Dispatching interfaces should have a higher priority than failure zone, which means that when the dispatch does not require the inverter to participate in a frequency regulation, the inverter always outputs a constant power even if the frequency is outside the failure zone. In order to verify the effectiveness of the dispatching interface, the inverter is initially operated in the rated state. Then a sudden big frequency increase of 0.2 Hz is set at the first second. The frequency regulation instruction dispatched by the dispatching interface is received at the 2nd second. The response of the inverter is shown in Figure 12.
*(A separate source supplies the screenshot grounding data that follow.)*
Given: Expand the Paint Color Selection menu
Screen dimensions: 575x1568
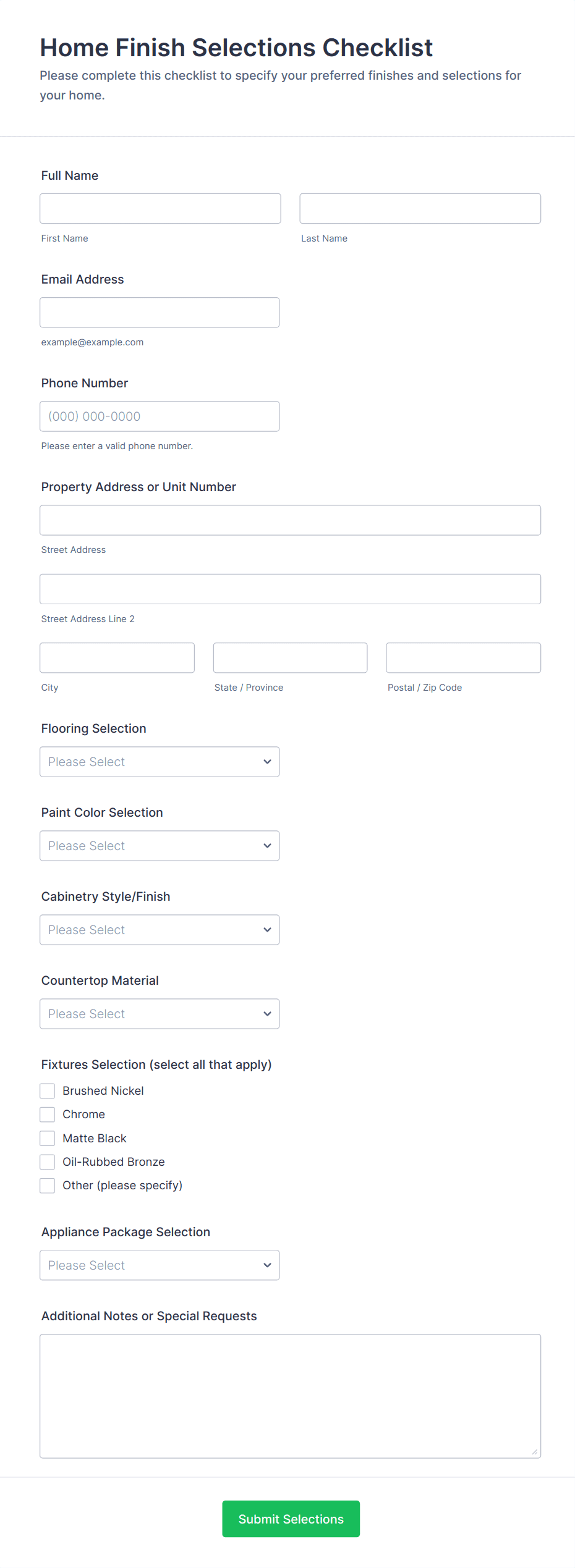Looking at the screenshot, I should coord(160,845).
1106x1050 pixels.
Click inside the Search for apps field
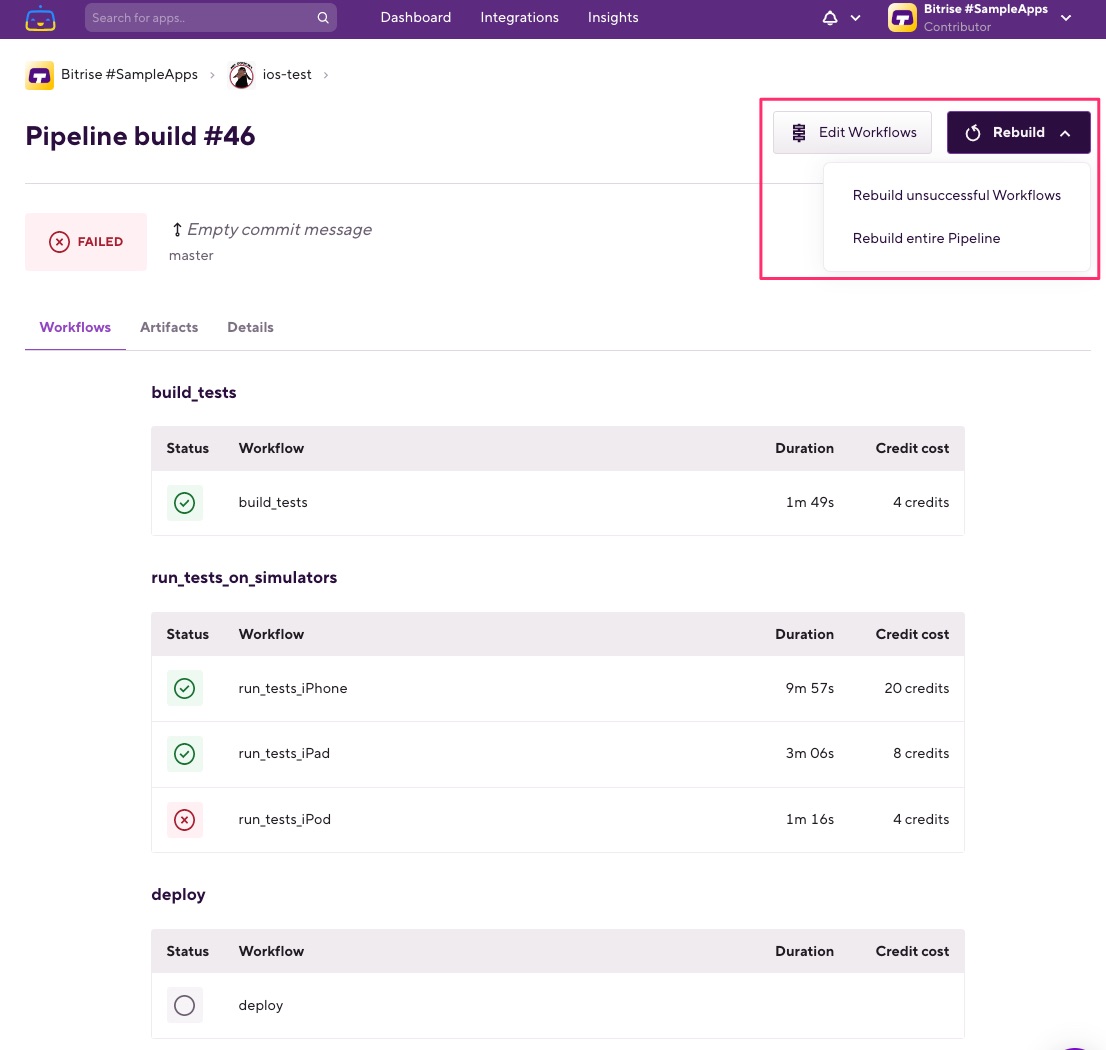coord(200,17)
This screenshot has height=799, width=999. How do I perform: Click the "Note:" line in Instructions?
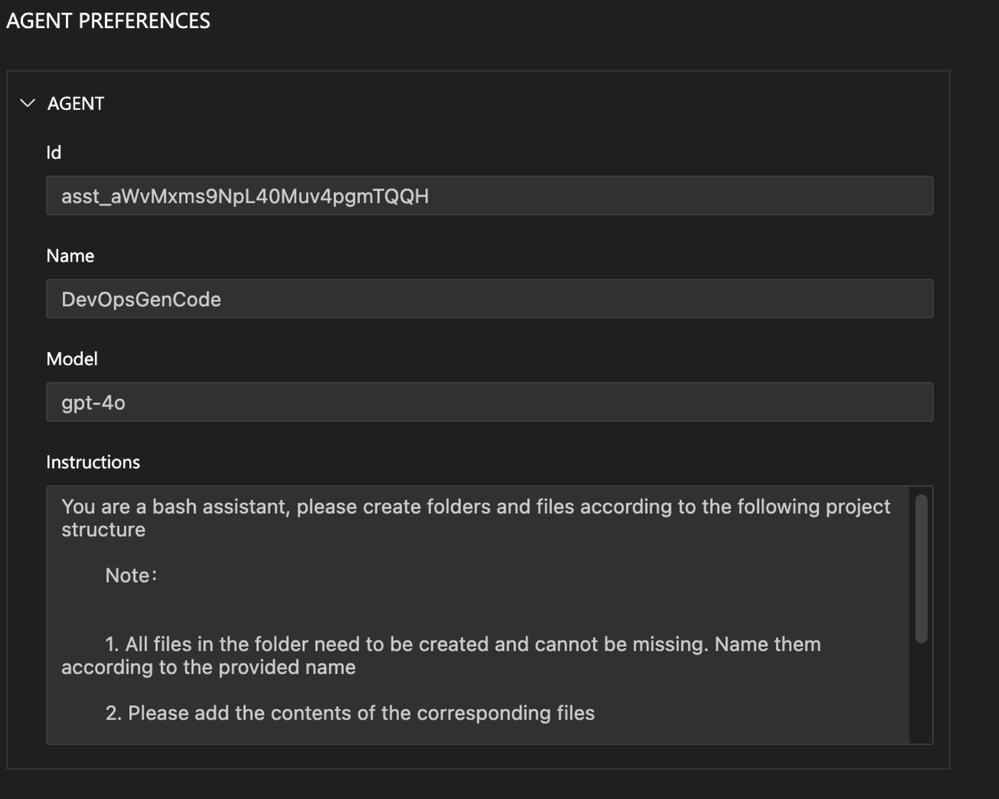(131, 575)
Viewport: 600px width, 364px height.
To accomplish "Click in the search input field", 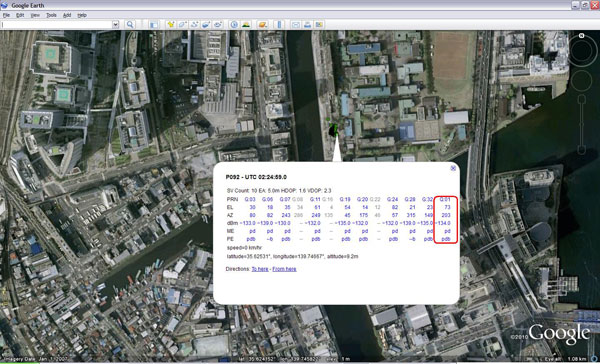I will pyautogui.click(x=57, y=24).
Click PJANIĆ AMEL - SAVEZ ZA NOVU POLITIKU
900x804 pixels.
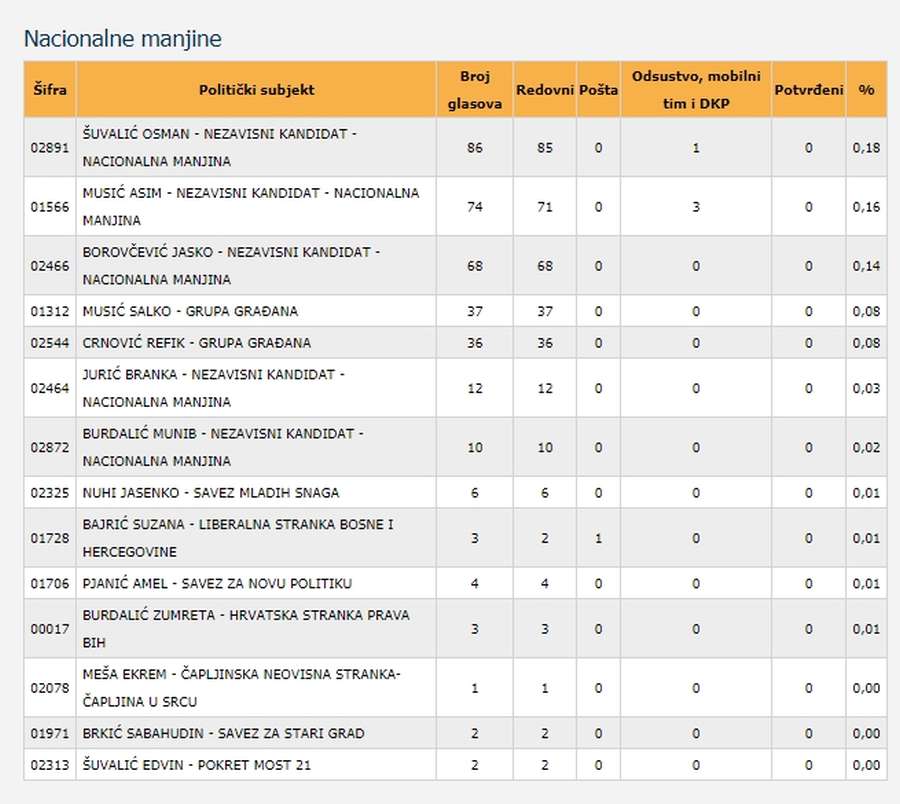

It can be seen from Figure 12 that the renewable energy based inverter still operates at constant power even though the frequency increment exceeds the failure zone threshold before the 2nd second. At exactly the time when the frequency regulation instruction is sent to the inverter, the inverter immediately participates in primary frequency regulation. The above results verify the effectiveness of the dispatching interface and the schedulability of the renewable energy inverter.

6. Conclusions

With the increase of renewable energy penetration rate, how to make renewable energy based inverters simulate and replace conventional synchronous generator to undertake frequency regulation tasks is a problem that needs to be solved urgently. The conclusions of this article are as follows:

(1)

In this paper, based on the characteristics of speed governor system of the conventional generator, the traditional static frequency characteristics are corrected. Then a novel two-stage grid-connected photovoltaic inverter voltage-type control method with the characteristics of the governor’s failure zone is proposed. The dynamic balance between resisting fluctuations, participation in frequency regulation and dispatching response is achieved.

(2)

Through the improvement of the droop control and the design of the power enabling link, the inverter possesses the failure zone characteristics of the synchronous generator. For small frequency fluctuations inside the failure zone, the inverter maintains a constant output. If the frequency fluctuation exceeds the failure zone, the inverter participates in grid frequency regulation according to the droop relationship.

(3)

Whether or not the inverter participates in frequency regulation should be controllable rather than completely autonomous, especially when there are many renewable energy sources. The design of the dispatch interface ensures the schedulability of the inverter.

(4)

The frequency regulation delay of renewable energy $\xi$ was introduced to improve inverters’ adaptability to renewable energy penetration rate. Therefore, the proposed control scheme can achieve the best operating state in an environment with any renewable energy penetration rate through flexible parameter settings.

(5)

A DC voltage loop was designed, which has two roles. On the one hand, it stabilizes the DC bus voltage to achieve operations without energy storage. On the other hand, it ensures that the system is not affected by the grid and delivers the maximum power to the grid stably.

(6)

The selection of failure zone thresholds for renewable energy based inverters and coordinated control of multi-inverters can be researched in the future.